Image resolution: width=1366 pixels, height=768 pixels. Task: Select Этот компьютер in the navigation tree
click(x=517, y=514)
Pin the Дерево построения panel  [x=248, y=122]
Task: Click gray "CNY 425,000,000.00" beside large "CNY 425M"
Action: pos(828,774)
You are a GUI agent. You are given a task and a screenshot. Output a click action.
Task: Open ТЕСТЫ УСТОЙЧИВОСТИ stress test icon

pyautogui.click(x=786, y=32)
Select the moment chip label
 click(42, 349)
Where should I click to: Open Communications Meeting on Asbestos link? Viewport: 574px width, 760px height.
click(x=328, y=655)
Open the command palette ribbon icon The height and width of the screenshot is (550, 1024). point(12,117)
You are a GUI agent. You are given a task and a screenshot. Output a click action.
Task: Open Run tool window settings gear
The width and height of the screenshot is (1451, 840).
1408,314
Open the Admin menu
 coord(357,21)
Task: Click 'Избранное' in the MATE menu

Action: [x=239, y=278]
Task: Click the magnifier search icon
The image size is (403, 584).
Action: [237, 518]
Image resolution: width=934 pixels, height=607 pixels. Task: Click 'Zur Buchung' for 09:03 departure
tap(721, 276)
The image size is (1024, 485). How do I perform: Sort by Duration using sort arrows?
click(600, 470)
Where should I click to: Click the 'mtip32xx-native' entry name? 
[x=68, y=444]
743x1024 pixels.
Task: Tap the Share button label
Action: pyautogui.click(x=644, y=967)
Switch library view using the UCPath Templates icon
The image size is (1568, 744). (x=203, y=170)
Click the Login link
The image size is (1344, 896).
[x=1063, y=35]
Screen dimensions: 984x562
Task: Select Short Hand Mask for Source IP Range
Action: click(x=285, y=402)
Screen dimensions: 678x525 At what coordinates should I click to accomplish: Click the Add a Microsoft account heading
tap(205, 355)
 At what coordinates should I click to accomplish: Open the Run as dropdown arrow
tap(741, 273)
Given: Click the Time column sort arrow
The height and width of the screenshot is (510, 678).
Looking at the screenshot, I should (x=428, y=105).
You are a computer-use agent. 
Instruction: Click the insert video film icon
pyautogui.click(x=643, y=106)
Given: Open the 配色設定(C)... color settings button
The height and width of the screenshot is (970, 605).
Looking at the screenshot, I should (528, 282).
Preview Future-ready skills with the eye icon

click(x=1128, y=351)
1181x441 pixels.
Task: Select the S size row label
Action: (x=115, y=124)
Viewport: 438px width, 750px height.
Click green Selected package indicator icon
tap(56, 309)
________
# Exercise
Reproduce the items word for word, starting at the first line and ending with the line that contains "Looking at the screenshot, I should (x=428, y=105).".

# Task answer
Image resolution: width=1366 pixels, height=768 pixels. Task: Select Этот компьютер in the navigation tree
click(x=517, y=514)
Pin the Дерево построения panel  [x=248, y=122]
Task: Click gray "CNY 425,000,000.00" beside large "CNY 425M"
Action: pos(828,774)
You are a GUI agent. You are given a task and a screenshot. Output a click action.
Task: Open ТЕСТЫ УСТОЙЧИВОСТИ stress test icon

pyautogui.click(x=786, y=32)
Select the moment chip label
 click(42, 349)
Where should I click to: Open Communications Meeting on Asbestos link? Viewport: 574px width, 760px height.
click(x=328, y=655)
Open the command palette ribbon icon The height and width of the screenshot is (550, 1024). point(12,117)
You are a GUI agent. You are given a task and a screenshot. Output a click action.
Task: Open Run tool window settings gear
The width and height of the screenshot is (1451, 840).
1408,314
Open the Admin menu
 coord(357,21)
Task: Click 'Избранное' in the MATE menu

Action: [x=239, y=278]
Task: Click the magnifier search icon
The image size is (403, 584).
Action: [237, 518]
Image resolution: width=934 pixels, height=607 pixels. Task: Click 'Zur Buchung' for 09:03 departure
tap(721, 276)
The image size is (1024, 485). How do I perform: Sort by Duration using sort arrows?
click(600, 470)
Where should I click to: Click the 'mtip32xx-native' entry name? 
[x=68, y=444]
743x1024 pixels.
Task: Tap the Share button label
Action: pyautogui.click(x=644, y=967)
Switch library view using the UCPath Templates icon
The image size is (1568, 744). (x=203, y=170)
Click the Login link
The image size is (1344, 896).
[x=1063, y=35]
Screen dimensions: 984x562
Task: Select Short Hand Mask for Source IP Range
Action: click(x=285, y=402)
Screen dimensions: 678x525 At what coordinates should I click to accomplish: Click the Add a Microsoft account heading
tap(205, 355)
 At what coordinates should I click to accomplish: Open the Run as dropdown arrow
tap(741, 273)
Given: Click the Time column sort arrow
The height and width of the screenshot is (510, 678).
Looking at the screenshot, I should (x=428, y=105).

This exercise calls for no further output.